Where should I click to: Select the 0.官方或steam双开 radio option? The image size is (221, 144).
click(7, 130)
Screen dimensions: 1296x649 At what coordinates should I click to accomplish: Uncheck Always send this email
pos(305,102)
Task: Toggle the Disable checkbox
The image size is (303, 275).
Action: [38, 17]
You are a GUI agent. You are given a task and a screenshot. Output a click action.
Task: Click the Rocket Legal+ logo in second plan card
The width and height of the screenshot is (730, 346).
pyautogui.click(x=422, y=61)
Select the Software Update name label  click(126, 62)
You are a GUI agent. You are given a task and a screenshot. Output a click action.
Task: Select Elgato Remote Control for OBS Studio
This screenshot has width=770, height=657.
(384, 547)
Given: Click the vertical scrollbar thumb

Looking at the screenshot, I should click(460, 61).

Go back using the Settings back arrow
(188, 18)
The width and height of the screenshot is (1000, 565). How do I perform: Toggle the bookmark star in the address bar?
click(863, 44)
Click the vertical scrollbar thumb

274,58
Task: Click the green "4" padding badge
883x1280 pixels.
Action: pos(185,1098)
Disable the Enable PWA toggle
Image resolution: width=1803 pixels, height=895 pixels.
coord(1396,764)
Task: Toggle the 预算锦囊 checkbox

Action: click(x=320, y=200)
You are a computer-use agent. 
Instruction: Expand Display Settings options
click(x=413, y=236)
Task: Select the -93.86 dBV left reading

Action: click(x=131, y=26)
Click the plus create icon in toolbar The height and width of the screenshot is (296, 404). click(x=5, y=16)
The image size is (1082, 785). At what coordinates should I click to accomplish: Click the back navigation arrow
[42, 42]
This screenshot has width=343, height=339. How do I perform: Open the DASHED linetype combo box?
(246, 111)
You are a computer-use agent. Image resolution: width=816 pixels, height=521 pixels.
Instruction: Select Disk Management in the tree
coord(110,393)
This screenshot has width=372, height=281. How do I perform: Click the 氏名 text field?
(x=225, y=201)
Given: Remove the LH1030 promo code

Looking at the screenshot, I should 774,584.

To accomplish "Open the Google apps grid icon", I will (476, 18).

____

Reproduce the data, keeping every line exactly the same.

Answer box:
Where should I click to: Select the 0.官方或steam双开 radio option? The image size is (221, 144).
click(7, 130)
Screen dimensions: 1296x649 At what coordinates should I click to accomplish: Uncheck Always send this email
pos(305,102)
Task: Toggle the Disable checkbox
The image size is (303, 275).
Action: [38, 17]
You are a GUI agent. You are given a task and a screenshot. Output a click action.
Task: Click the Rocket Legal+ logo in second plan card
The width and height of the screenshot is (730, 346).
pyautogui.click(x=422, y=61)
Select the Software Update name label  click(126, 62)
You are a GUI agent. You are given a task and a screenshot. Output a click action.
Task: Select Elgato Remote Control for OBS Studio
This screenshot has width=770, height=657.
(384, 547)
Given: Click the vertical scrollbar thumb

Looking at the screenshot, I should click(460, 61).

Go back using the Settings back arrow
(188, 18)
The width and height of the screenshot is (1000, 565). How do I perform: Toggle the bookmark star in the address bar?
click(863, 44)
Click the vertical scrollbar thumb

274,58
Task: Click the green "4" padding badge
883x1280 pixels.
Action: pos(185,1098)
Disable the Enable PWA toggle
Image resolution: width=1803 pixels, height=895 pixels.
coord(1396,764)
Task: Toggle the 预算锦囊 checkbox

Action: click(x=320, y=200)
You are a computer-use agent. 
Instruction: Expand Display Settings options
click(x=413, y=236)
Task: Select the -93.86 dBV left reading

Action: click(x=131, y=26)
Click the plus create icon in toolbar The height and width of the screenshot is (296, 404). click(x=5, y=16)
The image size is (1082, 785). At what coordinates should I click to accomplish: Click the back navigation arrow
[42, 42]
This screenshot has width=343, height=339. How do I perform: Open the DASHED linetype combo box?
(246, 111)
You are a computer-use agent. Image resolution: width=816 pixels, height=521 pixels.
Instruction: Select Disk Management in the tree
coord(110,393)
This screenshot has width=372, height=281. How do I perform: Click the 氏名 text field?
(x=225, y=201)
Given: Remove the LH1030 promo code

Looking at the screenshot, I should 774,584.

To accomplish "Open the Google apps grid icon", I will (476, 18).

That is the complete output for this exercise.